Für sie und die betroffenen Mitarbeitenden bleibt damit die alte Situation erhalten, die sich vorher auch auf andere Aspekte der privaten Lebensführung bezog. Das wurde in Aachen von verschiedensten Seiten her beleuchtet. Pragmatisch gesehen gilt die rheinisch-katholische Devise: Was ich nicht weiß, macht mich nicht heiß. Aber trotzdem bleibt damit die belastende Lage erhalten, für Mitarbeitende ebenso wie für Leitungskräfte. Heinz-Josef Kessmann rät zu offenen Gesprächen, denn häufig sind es Gewissensgründe, die zum Austritt führten, zum Beispiel angesichts der sexualisierten Gewalt im Raum der Kirche.
Und eines schrieb der langjährige Vorsitzende der Arbeitsrechtlichen Kommission den Leitungskräften ins Stammbuch: bei den Entscheidungen einheitlich bleiben. Wenn einer Person wegen Austritts gekündigt wurde, dann müssen alle Mitarbeitenden, von denen man es erführe, wegen Austritt gekündigt werden - oder umgekehrt niemand entlassen werden, wenn eine einzelne Person wegen Austritts nicht entlassen würde. Ansonsten hätten Kündigungen keinen Bestand vor dem Arbeitsgericht. Auch bei Einstellungsgesprächen sei so zu verfahren. So bleiben die Leitungskräfte im schwierigen Spagat von Vorgaben, Abwägungen und Menschlichkeit.

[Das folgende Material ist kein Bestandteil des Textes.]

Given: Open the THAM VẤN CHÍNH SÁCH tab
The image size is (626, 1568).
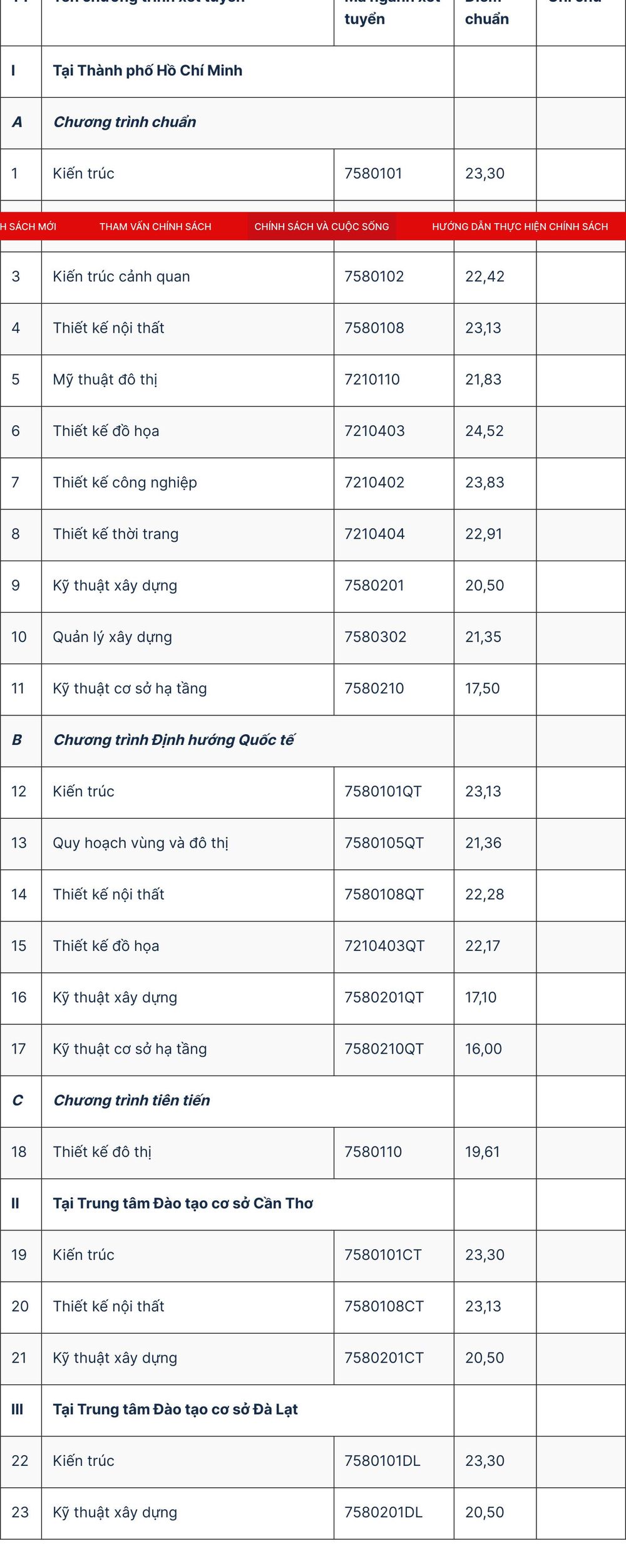Looking at the screenshot, I should (155, 226).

Wie das katholische Profil der Arbeit gewährleisten?
Auch eine weitere Vorschrift macht die weltanschauliche Komponente ihrer Leitungsaufgabe komplexer, verdeutlichte die Fachtagung in Aachen. Mit Vertragsunterzeichnung verpflichten sich zwar alle Mitarbeitenden auf die Prinzipien der katholischen Kirche. Sie dürfen durch ihr Handeln in dienstlichen Bezügen nicht dagegen verstoßen. Wie aber das katholische Profil ihrer Einrichtung oder ihres Dienstes aussieht, ist häufig nicht explizit formuliert. In diesem Fall diese Leerstelle mit orientierenden Vorgaben, Richtlinien, Leitsätzen zu füllen, obliegt nun den Leitungskräften. Wo es bereits Papiere und Positionierungen zum katholischen Profil gibt, haben die Leitungskräfte dafür Sorge zu tragen, dass die Selbstverpflichtungen umgesetzt werden.

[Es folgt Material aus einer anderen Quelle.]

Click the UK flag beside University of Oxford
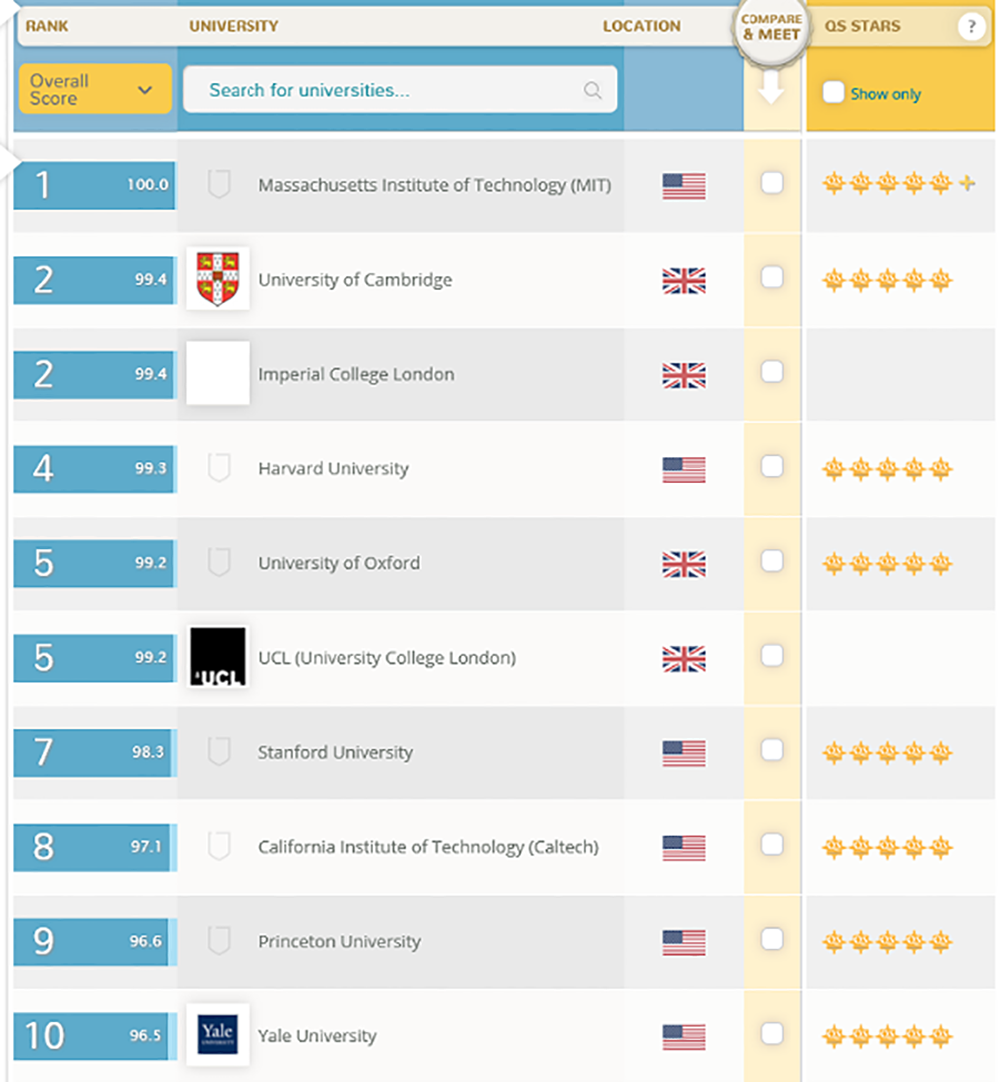Viewport: 1000px width, 1082px height. (684, 564)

Das alles stellt die Verantwortlichen vor große Herausforderungen. Abgesehen von dem hohen Arbeitsdruck und der knappen Zeit in vielen Einrichtungen und Diensten, sind die Teams längst multikulturell und multireligiös geprägt. Auch getaufte Mitarbeitende sind häufig nicht kirchlich sozialisiert. Diese Defizite in den Glaubensbildung vieler Beteiligter könne man nicht auffangen, zumal es ein starker gesellschaftlicher Trend sei, dem man hier entgegenwirken solle, hieß es in Aachen. Einen wirksamen Beitrag leisten könne man allerdings in dem Versuch, die alltäglich gelebten Werte aller Mitarbeitenden mit dem Evangelium zu verbinden. Mehr über die inneren Beweggründe der Arbeit zu sprechen, lohne und bestärke. Das gelte auch für spirituelle Angebote und seelsorgliche Begleitung durch speziell geschulte Mitarbeitende.

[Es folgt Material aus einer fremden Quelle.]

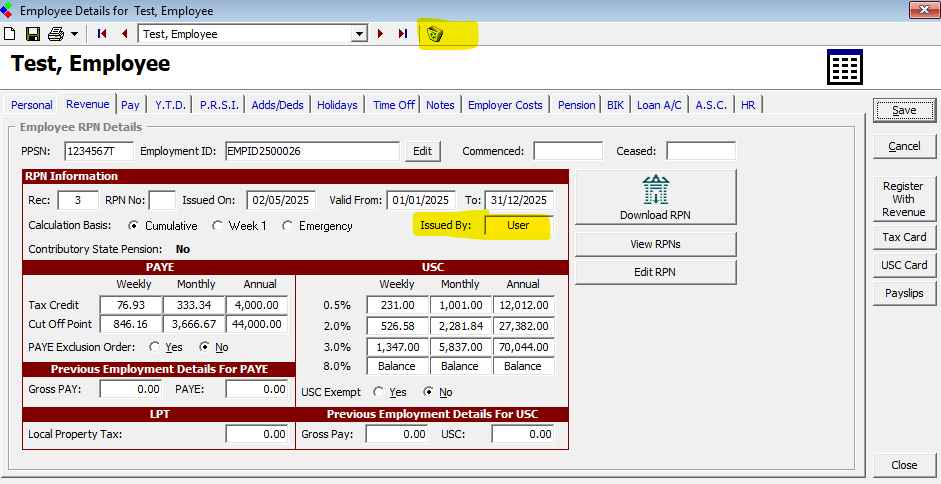The image size is (941, 484).
Task: Select Week 1 calculation basis
Action: (218, 226)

Stephan Jentgens ermutigt dazu, in Fragen des Glaubens sprachfähiger zu werden.Thomas Hohenschue
Solche Brückenschläge ermutigten bei der Fachtagung in Aachen, das neue Arbeitspaket für Leitungskräfte nicht als Ballast, sondern als Bereicherung zu begreifen. In der Zuschreibung der neuen Grundordnung, für das katholische Profil der Einrichtungen oder des Dienstes selbst verantwortlich zu sein, stecke schließlich auch die Freiheit, das mit den Mitarbeitenden selbst zu entwickeln. Auf diese Weise in einem diskursiven Prozess in Fragen des Glaubens sprachfähig zu werden, das eigene Tun in eine ausdrückliche Verbindung mit den Werten des Evangeliums zu bringen, könne die Teams beflügeln. "Das muss Tagesgeschäft werden," sagte ein Teilnehmer. "Fangen wir bei uns selbst an," motivierte der Aachener Diözesancaritasdirektor Stephan Jentgens, "dann können wir selbst Botschafter dieser Angelegenheit sein."